Monday, October 11, 2004

Electoral Storm - County Measures

I talked about the state-wide initiatives in an earlier message, but in addition, there are a handful of local measures as well that are coming up on the November Ballots. Here's a quick run-down:

King County Charter Amendments 1A and 1B are about reducing the King County Council from 13 members to 9. (We're in the 9th District, King County Council, under Steve Hammond. He's one of the few people not running for re-election this round - that's why you haven't heard about him recently). The reduction is both a cost-reduction effort and an attempt to make things smoother, though the danger exists of reducing minority and rural voter influence through the measure. The only difference between the Amendments is to redistrict by the end of this year for the election of council members in 2005 (that's 1A) or redistrict by the end of 2006 for the 2007 elections (that's 1B). Given that redistricting is such a calm, cerebral refined process nowadays, I'd go for 1B. 1A sounds like we've got a deadline we're not going to hit. Add to the fact that initiative maven Tim Eyeman supports 1A, and 1B sounds even better.

Speaking of Tim Eyeman, the spawn of his initiative-moving womb is haunting us with King county Advisory Measures 1 and 2. Under an earlier- Eyeman-sponsored initiative, no new taxes go into effect unless approved by the people. Well, this breaks down into Measure 1 - which is the county asking if they can fund a traportation plan to ease congestion, and Measure 2, which asks how we want to pay for it. Even though traffic remains a big problem, I think most folk are going to shy away from biting the bullet.
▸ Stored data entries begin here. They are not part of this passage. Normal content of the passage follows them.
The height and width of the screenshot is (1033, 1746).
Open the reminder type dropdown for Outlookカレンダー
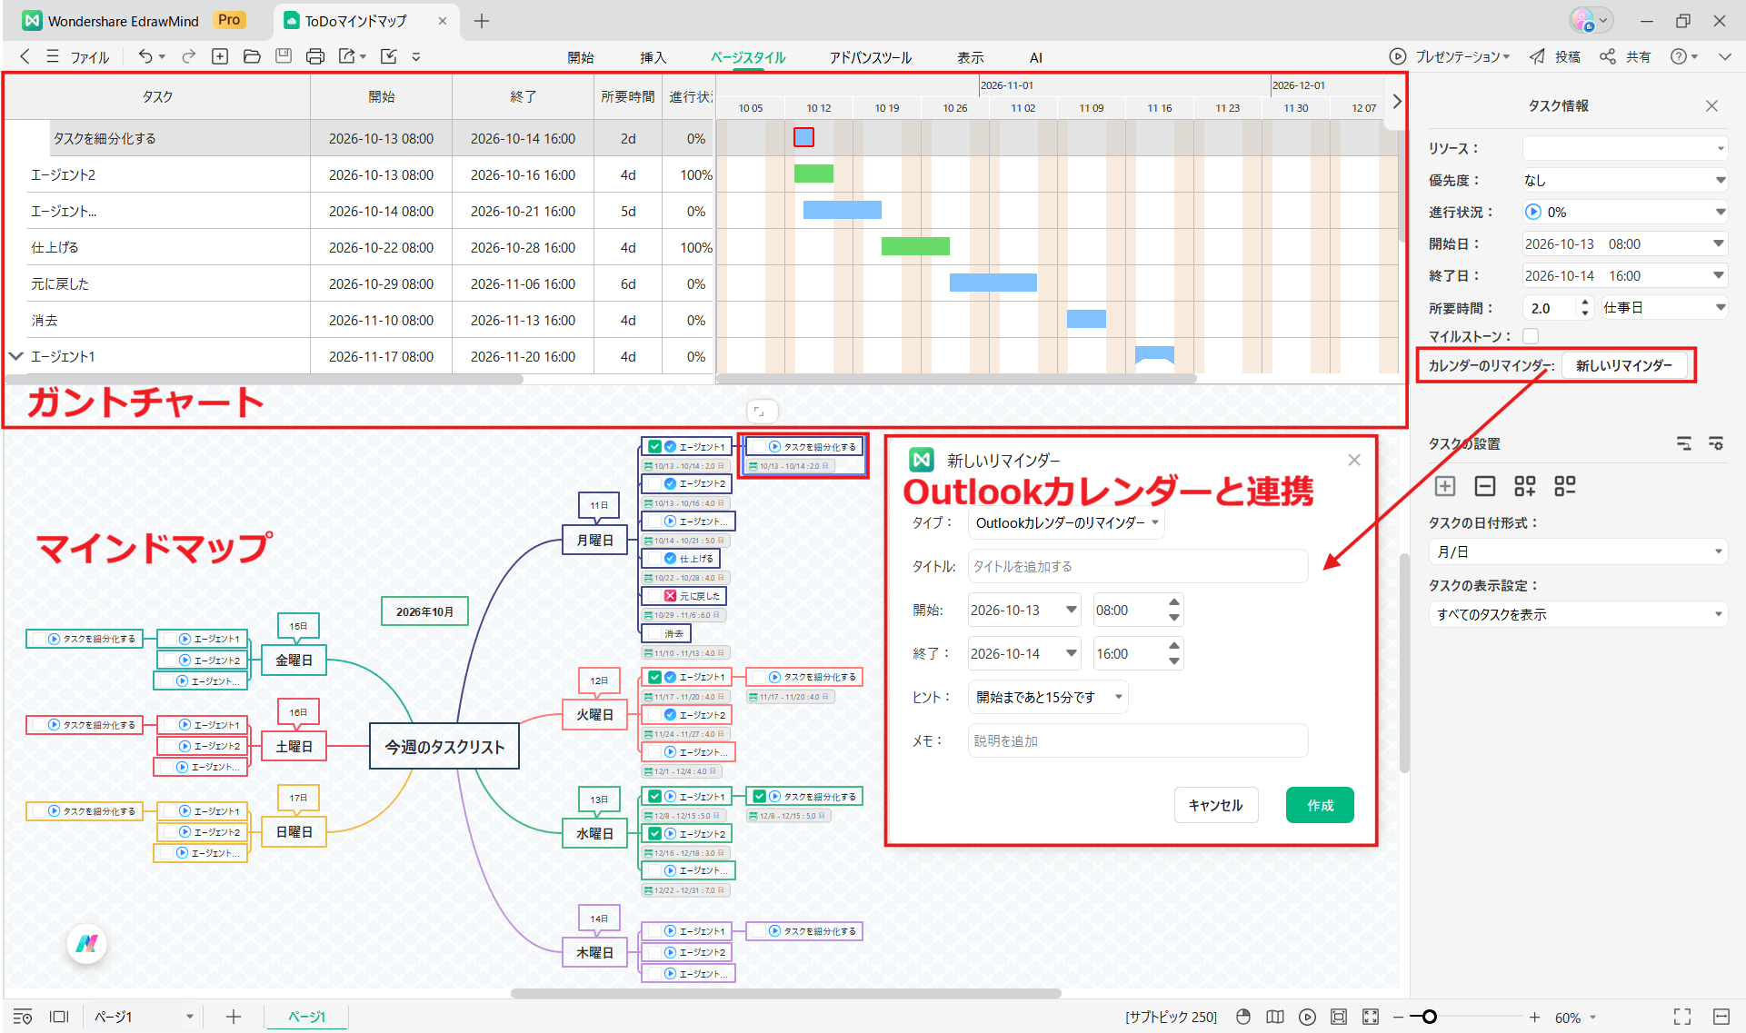coord(1065,522)
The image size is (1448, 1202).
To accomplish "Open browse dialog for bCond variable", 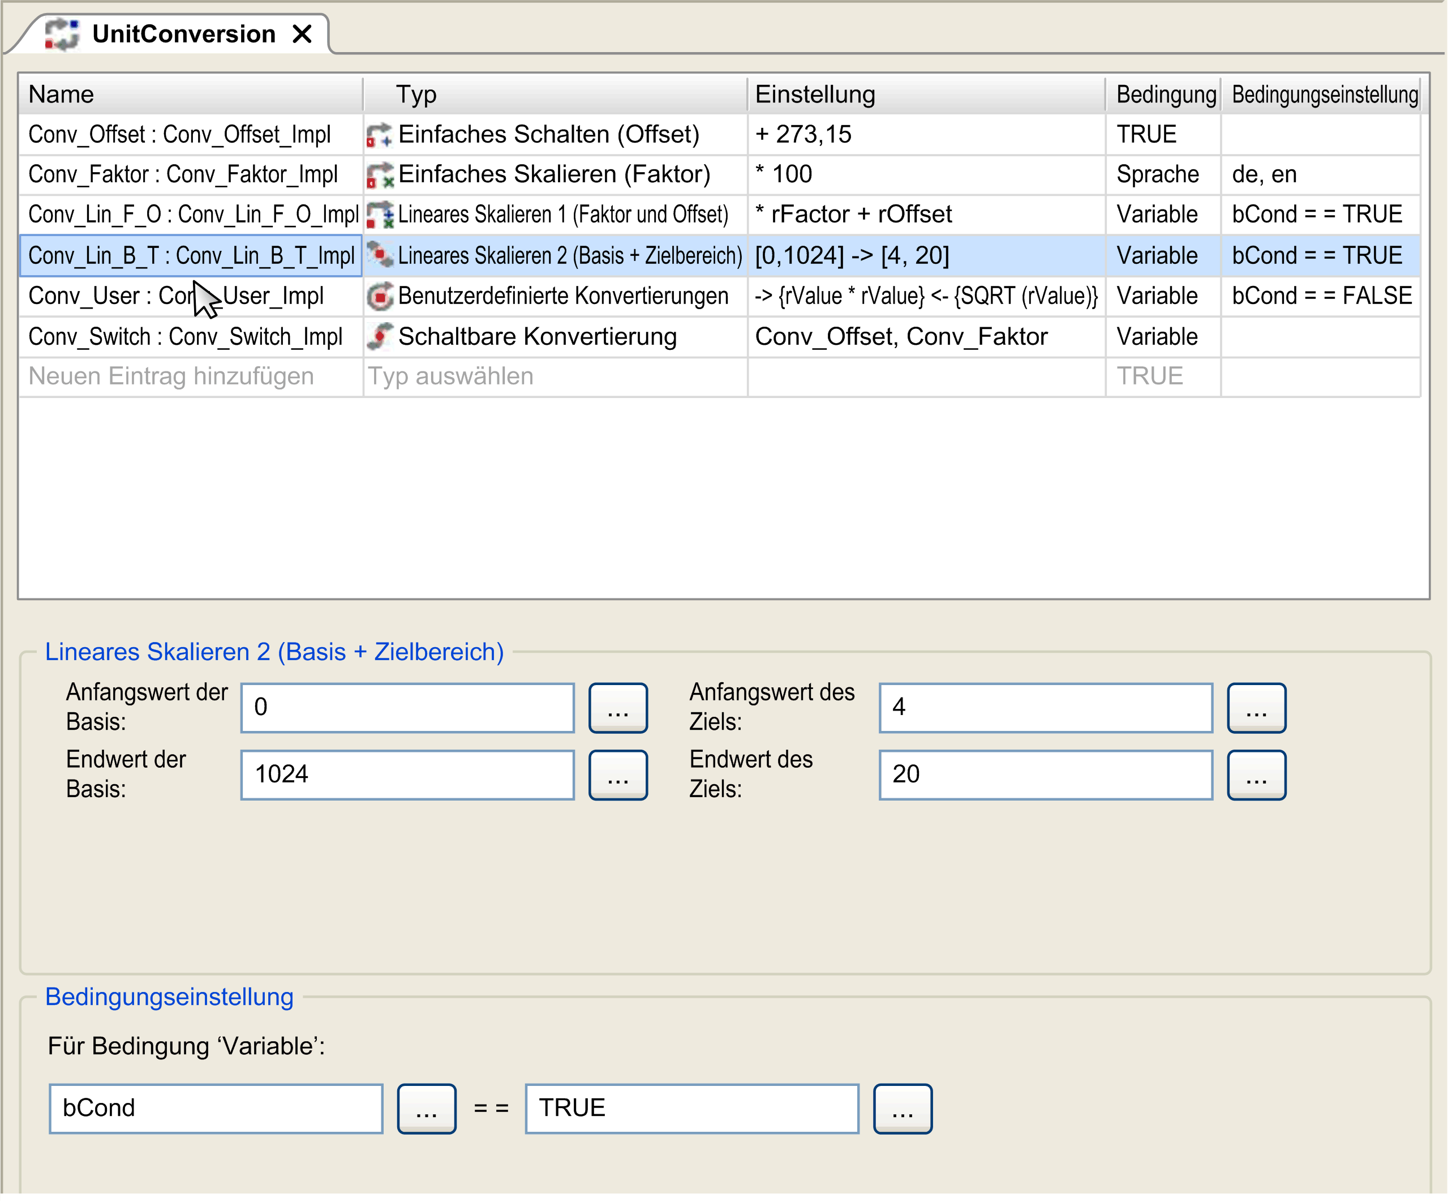I will [426, 1108].
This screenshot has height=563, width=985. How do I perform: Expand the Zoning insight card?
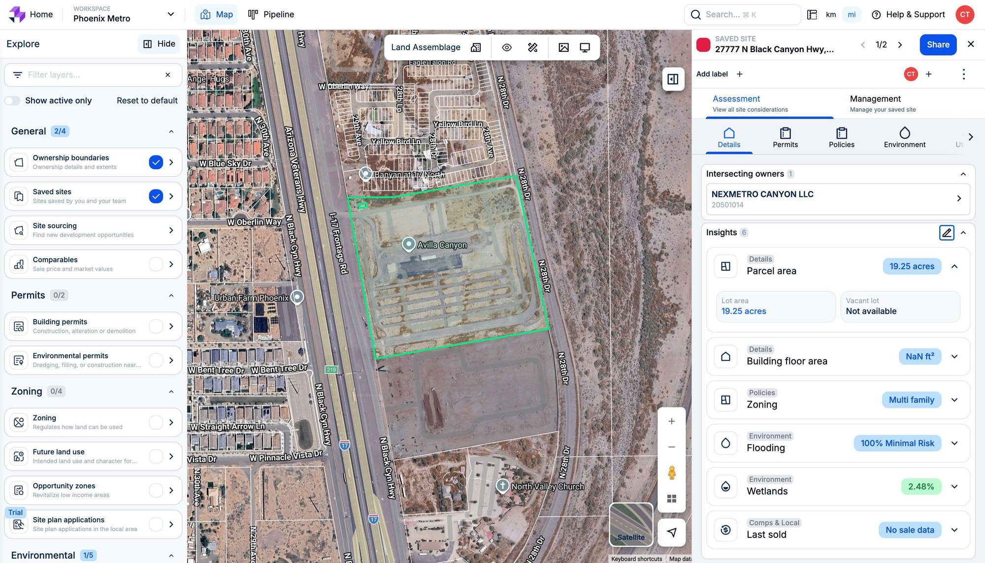point(954,400)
Not that any bullet so bitten cannot be unbitten, these days. Witness Initiative 83, the Monorail initiative. Despite having supported monorail initiatives three times, the anti-monorail forces are pushing a "but are you SURE?" vote. I support the monorail (probably a result of watching Pittsburgh's Skybus project go down in legal flames, and, more importantly, seeing the value of Pittsburgh's eventual similar-but-different Light Rail System), and hope this one goes away (not that it won't stop future challenges). If we can flip-flop on the Monorail, we can flip-flop on any developmental decision, and that's no way to build an infrastructure.